Seismic Methods for Heavy Oil Reservoir Monitoring and Characterization
Zandong Sun
Extracted seismic attributes from time-lapse 3-D seismic data has been used extensively to map steam areal conformance by using statistical analysis in the development and monitoring of follow-up processes at Imperial Oil's Cold Lake production project.
In this dissertation, a quantitative cross-calibration scheme between time-lapse seismic surveys has been developed using data normalization. It was found that a significant difference results from using a different calibration set; and that time-lapse data crosscalibration provides better, more stable and consistent results.
Attributes from principal component decomposition of seismic data compensate for the redundancy of conventional seismic attributes in statistical analysis and provide better well-to-seismic ties when a full set of principal component attributes are used.
Vertical steam conformance can be established through post-stack inversion to provide 3D visualization of the impact of lithologic control on steam distribution and steam migration pathway. The vertical conformance reveals that sequence architecture has a significant influence on steam migration. A sequence with high mud content tends to limit or slow both vertical and lateral migration of the steam chambers.
Shear-wave information is useful for both reservoir characterization and monitoring fluid movement. Integrated surface 2-D seismic and borehole VSP P- and S-wave studies have illustrated that the task of differentiating lithology and identifying fluid can be achieved by integrating P- and S-wave information. However, when compared with P-P wave, the surface P-S wave lacks the resolution at Cold Lake area. 3-D 3-component VSP is the tool that will meet this need. A 3-D VSP survey design and processing stream have been developed in this dissertation.
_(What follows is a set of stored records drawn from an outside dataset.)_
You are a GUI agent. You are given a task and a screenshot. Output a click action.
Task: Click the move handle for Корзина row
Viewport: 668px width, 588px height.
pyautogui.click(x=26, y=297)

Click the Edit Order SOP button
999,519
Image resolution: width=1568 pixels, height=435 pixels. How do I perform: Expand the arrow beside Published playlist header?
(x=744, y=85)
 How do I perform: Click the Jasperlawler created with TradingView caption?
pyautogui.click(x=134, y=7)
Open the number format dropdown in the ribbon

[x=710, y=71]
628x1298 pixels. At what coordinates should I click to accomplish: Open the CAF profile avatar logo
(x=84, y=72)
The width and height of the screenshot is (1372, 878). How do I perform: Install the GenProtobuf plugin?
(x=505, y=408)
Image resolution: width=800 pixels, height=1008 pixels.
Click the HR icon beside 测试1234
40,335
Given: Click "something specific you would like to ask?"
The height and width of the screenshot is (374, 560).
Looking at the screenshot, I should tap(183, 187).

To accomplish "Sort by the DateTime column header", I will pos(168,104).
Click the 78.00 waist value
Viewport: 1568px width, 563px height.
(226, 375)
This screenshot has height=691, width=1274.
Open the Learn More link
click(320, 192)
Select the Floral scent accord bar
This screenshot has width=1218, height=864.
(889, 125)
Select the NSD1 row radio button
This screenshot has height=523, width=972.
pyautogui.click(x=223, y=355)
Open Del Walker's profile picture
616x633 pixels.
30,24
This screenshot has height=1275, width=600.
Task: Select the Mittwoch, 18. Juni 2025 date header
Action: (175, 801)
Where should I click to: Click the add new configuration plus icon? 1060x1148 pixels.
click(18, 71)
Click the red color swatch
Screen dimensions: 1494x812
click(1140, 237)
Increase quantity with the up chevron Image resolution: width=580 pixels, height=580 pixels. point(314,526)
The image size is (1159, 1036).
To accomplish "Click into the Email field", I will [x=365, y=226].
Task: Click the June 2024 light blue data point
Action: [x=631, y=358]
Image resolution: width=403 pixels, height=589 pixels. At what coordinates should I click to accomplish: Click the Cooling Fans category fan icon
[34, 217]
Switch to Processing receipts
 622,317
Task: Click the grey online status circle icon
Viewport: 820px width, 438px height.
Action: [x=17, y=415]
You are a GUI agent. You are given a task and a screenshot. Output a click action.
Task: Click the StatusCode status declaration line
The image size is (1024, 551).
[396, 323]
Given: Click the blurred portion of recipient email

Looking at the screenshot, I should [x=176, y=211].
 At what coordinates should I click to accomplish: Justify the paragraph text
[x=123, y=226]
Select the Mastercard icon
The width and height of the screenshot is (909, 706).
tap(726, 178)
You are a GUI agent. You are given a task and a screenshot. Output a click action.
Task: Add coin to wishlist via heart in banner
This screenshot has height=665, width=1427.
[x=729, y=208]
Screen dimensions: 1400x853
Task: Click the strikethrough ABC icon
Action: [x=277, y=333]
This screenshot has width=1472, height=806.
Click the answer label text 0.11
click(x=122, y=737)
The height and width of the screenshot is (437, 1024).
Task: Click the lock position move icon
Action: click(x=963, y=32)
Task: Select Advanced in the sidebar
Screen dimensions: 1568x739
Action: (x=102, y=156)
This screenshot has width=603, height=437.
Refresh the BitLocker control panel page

The functional relation of P- to S-wave velocities, called the mud-rock line, plays an important rule in extracting S-wave information from pre-stack data. An optimized mudrock line for Cold Lake clastic rocks is an exponential relationship between P- and S-wave velocities. With an optimized mud-rock line and high frequency seismic data, the inverted psuedo S-wave from AVO analysis has much higher resolution than the P-S wave data. The reservoir heterogeneity can be well defined by fluid factor alone. The application of this technique to reservoir monitoring defines steam channels and identifies lithologic barriers within the reservoir.